This chapter examines the macro-architectural effects of complementarity upon the content, imagination, narrative and meaning of inter- and post-conflict transitional justice. The complementarity doctrine privileges the liberal criminal trial and its concomitant, sequestered incarceration, over other justice mechanisms. Accordingly, complementarity may encourage heterogeneity in terms of the number of institutions adjudicating international crimes, but it encourages homogeneity in terms of the process they follow and the nature of the punishment they mete out. Complementarity embeds the iconic status of the courtroom and the jailhouse as the best practice to promote justice in the aftermath of mass violence. This conceptualization of justice, rooted as it is in select individual guilt, serves important accountability goals. However, it may square poorly with the collective nature of atrocity and even clash with the expectations of local populations; moreover, it also protects state, organizational, corporate and bystander interests, while privileging the craft of the international criminal lawyer.

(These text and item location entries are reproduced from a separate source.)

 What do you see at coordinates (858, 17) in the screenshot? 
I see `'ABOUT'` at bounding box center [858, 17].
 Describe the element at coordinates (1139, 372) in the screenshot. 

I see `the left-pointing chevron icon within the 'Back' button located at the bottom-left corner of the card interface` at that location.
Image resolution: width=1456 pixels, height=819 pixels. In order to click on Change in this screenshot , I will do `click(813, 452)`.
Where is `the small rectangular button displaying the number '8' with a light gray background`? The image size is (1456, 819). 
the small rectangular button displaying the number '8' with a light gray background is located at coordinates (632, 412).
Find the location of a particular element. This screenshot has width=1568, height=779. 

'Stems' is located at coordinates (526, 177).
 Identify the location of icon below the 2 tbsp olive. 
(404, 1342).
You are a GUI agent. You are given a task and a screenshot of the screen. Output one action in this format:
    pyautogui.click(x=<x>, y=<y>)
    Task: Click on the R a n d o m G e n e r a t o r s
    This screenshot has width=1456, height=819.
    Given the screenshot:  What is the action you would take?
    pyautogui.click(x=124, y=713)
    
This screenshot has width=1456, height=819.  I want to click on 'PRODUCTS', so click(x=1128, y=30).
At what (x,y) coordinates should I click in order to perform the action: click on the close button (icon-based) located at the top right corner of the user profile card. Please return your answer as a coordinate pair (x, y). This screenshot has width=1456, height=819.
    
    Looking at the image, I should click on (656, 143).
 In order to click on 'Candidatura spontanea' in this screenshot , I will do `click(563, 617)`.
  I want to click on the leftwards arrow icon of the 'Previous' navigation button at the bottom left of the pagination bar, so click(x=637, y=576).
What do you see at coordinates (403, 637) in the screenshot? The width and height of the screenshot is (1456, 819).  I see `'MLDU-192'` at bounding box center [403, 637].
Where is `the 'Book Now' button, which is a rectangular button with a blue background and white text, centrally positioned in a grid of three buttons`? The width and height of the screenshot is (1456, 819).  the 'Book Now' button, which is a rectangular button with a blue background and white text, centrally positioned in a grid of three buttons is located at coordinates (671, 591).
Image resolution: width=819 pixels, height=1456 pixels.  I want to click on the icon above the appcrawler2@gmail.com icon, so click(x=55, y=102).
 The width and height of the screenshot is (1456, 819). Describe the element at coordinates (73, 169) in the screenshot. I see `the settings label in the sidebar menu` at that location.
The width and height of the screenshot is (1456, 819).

In response, the author suggests that power relationships in international criminal law be revisited, both vertically and horizontally. More immediately, he urges a gentle and flexible interpretive understanding of complementarity – a light touch, so to speak.
Introduction
One of the themes of this book is that ‘[t]he broader implications of complementarity in international relations and domestic societies are not yet well understood and researched’. In this chapter, I aim to unpack this theme. I offer some initial, and predictive, theorizing regarding the broader effects of complementarity in international relations, transitional justice and domestic policy-making. My focus begins with how complementarity informs the International Criminal Court's (ICC) admissibility framework. I posit that complementarity is not neutral in this regard. It is normative. It implicates much more than procedure. Much like its conceptual predecessor, primacy, the complementarity doctrine privileges the atrocity trial and its concomitant, sequestered incarceration, over other mechanisms of justice, truth-definition and punishment. Whether consciously or inadvertently, complementarity risks the subordination of alternate mechanisms of justice, including, most notably, traditional and ceremonial methods, state and collective responsibility, truth commissions, public inquiries and qualified amnesties. Accordingly, complementarity may encourage heterogeneity in terms of the number of institutions adjudicating international crimes, but it encourages homogeneity in terms of the process they follow and the punishment they mete out.